PROBLEM — In your reply, restate all of the records below word for word.

_ _ _ _ _

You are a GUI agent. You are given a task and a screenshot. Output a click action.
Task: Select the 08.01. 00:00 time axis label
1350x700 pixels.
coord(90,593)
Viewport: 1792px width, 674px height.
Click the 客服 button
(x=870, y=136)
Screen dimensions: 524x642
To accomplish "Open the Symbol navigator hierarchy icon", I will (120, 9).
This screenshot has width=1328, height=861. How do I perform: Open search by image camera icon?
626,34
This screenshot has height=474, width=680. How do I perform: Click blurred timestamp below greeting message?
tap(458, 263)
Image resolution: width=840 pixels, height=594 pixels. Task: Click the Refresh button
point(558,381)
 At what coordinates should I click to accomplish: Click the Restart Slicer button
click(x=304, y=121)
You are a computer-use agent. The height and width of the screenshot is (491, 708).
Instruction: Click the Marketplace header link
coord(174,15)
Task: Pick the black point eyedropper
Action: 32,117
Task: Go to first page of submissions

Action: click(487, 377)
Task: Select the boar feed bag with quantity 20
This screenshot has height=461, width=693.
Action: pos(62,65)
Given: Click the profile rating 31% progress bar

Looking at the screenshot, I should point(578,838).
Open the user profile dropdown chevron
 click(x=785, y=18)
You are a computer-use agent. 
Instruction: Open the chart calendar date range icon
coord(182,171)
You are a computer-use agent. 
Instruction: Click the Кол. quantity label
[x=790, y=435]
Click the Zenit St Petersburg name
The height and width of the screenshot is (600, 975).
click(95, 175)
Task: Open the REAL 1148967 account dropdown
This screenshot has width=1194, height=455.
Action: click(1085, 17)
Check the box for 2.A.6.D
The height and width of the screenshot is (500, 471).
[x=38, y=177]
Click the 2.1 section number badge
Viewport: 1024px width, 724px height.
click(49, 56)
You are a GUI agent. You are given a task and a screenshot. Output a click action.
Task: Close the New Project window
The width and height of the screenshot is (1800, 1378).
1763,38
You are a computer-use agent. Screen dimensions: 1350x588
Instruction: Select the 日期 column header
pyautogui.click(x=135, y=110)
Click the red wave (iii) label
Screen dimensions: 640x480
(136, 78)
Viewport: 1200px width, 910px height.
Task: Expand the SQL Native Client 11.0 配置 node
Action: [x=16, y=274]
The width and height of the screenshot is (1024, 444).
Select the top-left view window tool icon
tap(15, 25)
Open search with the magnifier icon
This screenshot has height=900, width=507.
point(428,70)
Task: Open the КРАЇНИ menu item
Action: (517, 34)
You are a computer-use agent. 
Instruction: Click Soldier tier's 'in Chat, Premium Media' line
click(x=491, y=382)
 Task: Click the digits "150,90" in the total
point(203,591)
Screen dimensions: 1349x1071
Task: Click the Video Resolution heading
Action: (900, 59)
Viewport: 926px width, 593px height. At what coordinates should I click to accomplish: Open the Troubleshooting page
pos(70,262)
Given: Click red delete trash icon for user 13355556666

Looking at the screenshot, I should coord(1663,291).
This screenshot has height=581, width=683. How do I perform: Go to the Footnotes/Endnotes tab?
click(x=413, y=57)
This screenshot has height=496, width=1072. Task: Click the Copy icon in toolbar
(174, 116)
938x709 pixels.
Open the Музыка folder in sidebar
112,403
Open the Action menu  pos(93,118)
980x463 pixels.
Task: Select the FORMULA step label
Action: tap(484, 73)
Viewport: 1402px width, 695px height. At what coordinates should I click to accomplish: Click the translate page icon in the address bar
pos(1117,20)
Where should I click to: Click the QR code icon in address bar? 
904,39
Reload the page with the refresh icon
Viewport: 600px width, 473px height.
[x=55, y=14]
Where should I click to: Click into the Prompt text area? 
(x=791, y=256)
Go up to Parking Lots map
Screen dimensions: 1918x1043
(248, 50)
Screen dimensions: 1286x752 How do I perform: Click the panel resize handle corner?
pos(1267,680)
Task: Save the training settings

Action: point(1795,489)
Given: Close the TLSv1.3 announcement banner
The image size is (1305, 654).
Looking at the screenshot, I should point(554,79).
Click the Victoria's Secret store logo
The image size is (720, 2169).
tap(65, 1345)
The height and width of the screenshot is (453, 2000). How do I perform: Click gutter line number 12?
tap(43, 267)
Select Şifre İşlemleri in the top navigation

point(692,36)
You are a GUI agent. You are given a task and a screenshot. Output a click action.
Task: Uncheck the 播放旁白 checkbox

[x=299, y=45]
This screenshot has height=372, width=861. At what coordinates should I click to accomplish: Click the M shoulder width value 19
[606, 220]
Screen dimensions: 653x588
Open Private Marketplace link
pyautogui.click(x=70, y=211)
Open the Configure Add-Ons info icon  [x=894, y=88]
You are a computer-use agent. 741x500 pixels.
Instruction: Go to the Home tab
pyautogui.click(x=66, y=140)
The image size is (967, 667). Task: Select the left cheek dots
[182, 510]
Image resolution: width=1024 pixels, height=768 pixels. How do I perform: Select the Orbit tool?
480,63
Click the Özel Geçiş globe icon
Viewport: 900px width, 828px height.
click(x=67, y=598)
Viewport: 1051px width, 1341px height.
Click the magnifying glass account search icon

_ _ _ _ _

EXERCISE ANSWER —
You are a GUI agent. You are given a task and a screenshot. Output a click action.
Task: Select the 08.01. 00:00 time axis label
1350x700 pixels.
coord(90,593)
Viewport: 1792px width, 674px height.
Click the 客服 button
(x=870, y=136)
Screen dimensions: 524x642
To accomplish "Open the Symbol navigator hierarchy icon", I will (120, 9).
This screenshot has width=1328, height=861. How do I perform: Open search by image camera icon?
626,34
This screenshot has height=474, width=680. How do I perform: Click blurred timestamp below greeting message?
tap(458, 263)
Image resolution: width=840 pixels, height=594 pixels. Task: Click the Refresh button
point(558,381)
 At what coordinates should I click to accomplish: Click the Restart Slicer button
click(x=304, y=121)
You are a computer-use agent. The height and width of the screenshot is (491, 708).
Instruction: Click the Marketplace header link
coord(174,15)
Task: Pick the black point eyedropper
Action: 32,117
Task: Go to first page of submissions

Action: click(487, 377)
Task: Select the boar feed bag with quantity 20
This screenshot has height=461, width=693.
Action: pos(62,65)
Given: Click the profile rating 31% progress bar

Looking at the screenshot, I should point(578,838).
Open the user profile dropdown chevron
 click(x=785, y=18)
You are a computer-use agent. 
Instruction: Open the chart calendar date range icon
coord(182,171)
You are a computer-use agent. 
Instruction: Click the Кол. quantity label
[x=790, y=435]
Click the Zenit St Petersburg name
The height and width of the screenshot is (600, 975).
click(95, 175)
Task: Open the REAL 1148967 account dropdown
This screenshot has width=1194, height=455.
Action: click(1085, 17)
Check the box for 2.A.6.D
The height and width of the screenshot is (500, 471).
[x=38, y=177]
Click the 2.1 section number badge
Viewport: 1024px width, 724px height.
click(49, 56)
You are a GUI agent. You are given a task and a screenshot. Output a click action.
Task: Close the New Project window
The width and height of the screenshot is (1800, 1378).
1763,38
You are a computer-use agent. Screen dimensions: 1350x588
Instruction: Select the 日期 column header
pyautogui.click(x=135, y=110)
Click the red wave (iii) label
Screen dimensions: 640x480
(136, 78)
Viewport: 1200px width, 910px height.
Task: Expand the SQL Native Client 11.0 配置 node
Action: [x=16, y=274]
The width and height of the screenshot is (1024, 444).
Select the top-left view window tool icon
tap(15, 25)
Open search with the magnifier icon
This screenshot has height=900, width=507.
point(428,70)
Task: Open the КРАЇНИ menu item
Action: (517, 34)
You are a computer-use agent. 
Instruction: Click Soldier tier's 'in Chat, Premium Media' line
click(x=491, y=382)
 Task: Click the digits "150,90" in the total
point(203,591)
Screen dimensions: 1349x1071
Task: Click the Video Resolution heading
Action: (900, 59)
Viewport: 926px width, 593px height. At what coordinates should I click to accomplish: Open the Troubleshooting page
pos(70,262)
Given: Click red delete trash icon for user 13355556666

Looking at the screenshot, I should coord(1663,291).
This screenshot has height=581, width=683. How do I perform: Go to the Footnotes/Endnotes tab?
click(x=413, y=57)
This screenshot has height=496, width=1072. Task: Click the Copy icon in toolbar
(174, 116)
938x709 pixels.
Open the Музыка folder in sidebar
112,403
Open the Action menu  pos(93,118)
980x463 pixels.
Task: Select the FORMULA step label
Action: tap(484, 73)
Viewport: 1402px width, 695px height. At what coordinates should I click to accomplish: Click the translate page icon in the address bar
pos(1117,20)
Where should I click to: Click the QR code icon in address bar? 
904,39
Reload the page with the refresh icon
Viewport: 600px width, 473px height.
[x=55, y=14]
Where should I click to: Click into the Prompt text area? 
(x=791, y=256)
Go up to Parking Lots map
Screen dimensions: 1918x1043
(248, 50)
Screen dimensions: 1286x752 How do I perform: Click the panel resize handle corner?
pos(1267,680)
Task: Save the training settings

Action: point(1795,489)
Given: Close the TLSv1.3 announcement banner
The image size is (1305, 654).
Looking at the screenshot, I should point(554,79).
Click the Victoria's Secret store logo
The image size is (720, 2169).
tap(65, 1345)
The height and width of the screenshot is (453, 2000). How do I perform: Click gutter line number 12?
tap(43, 267)
Select Şifre İşlemleri in the top navigation

point(692,36)
You are a GUI agent. You are given a task and a screenshot. Output a click action.
Task: Uncheck the 播放旁白 checkbox

[x=299, y=45]
This screenshot has height=372, width=861. At what coordinates should I click to accomplish: Click the M shoulder width value 19
[606, 220]
Screen dimensions: 653x588
Open Private Marketplace link
pyautogui.click(x=70, y=211)
Open the Configure Add-Ons info icon  [x=894, y=88]
You are a computer-use agent. 741x500 pixels.
Instruction: Go to the Home tab
pyautogui.click(x=66, y=140)
The image size is (967, 667). Task: Select the left cheek dots
[182, 510]
Image resolution: width=1024 pixels, height=768 pixels. How do I perform: Select the Orbit tool?
480,63
Click the Özel Geçiş globe icon
Viewport: 900px width, 828px height.
click(x=67, y=598)
Viewport: 1051px width, 1341px height.
Click the magnifying glass account search icon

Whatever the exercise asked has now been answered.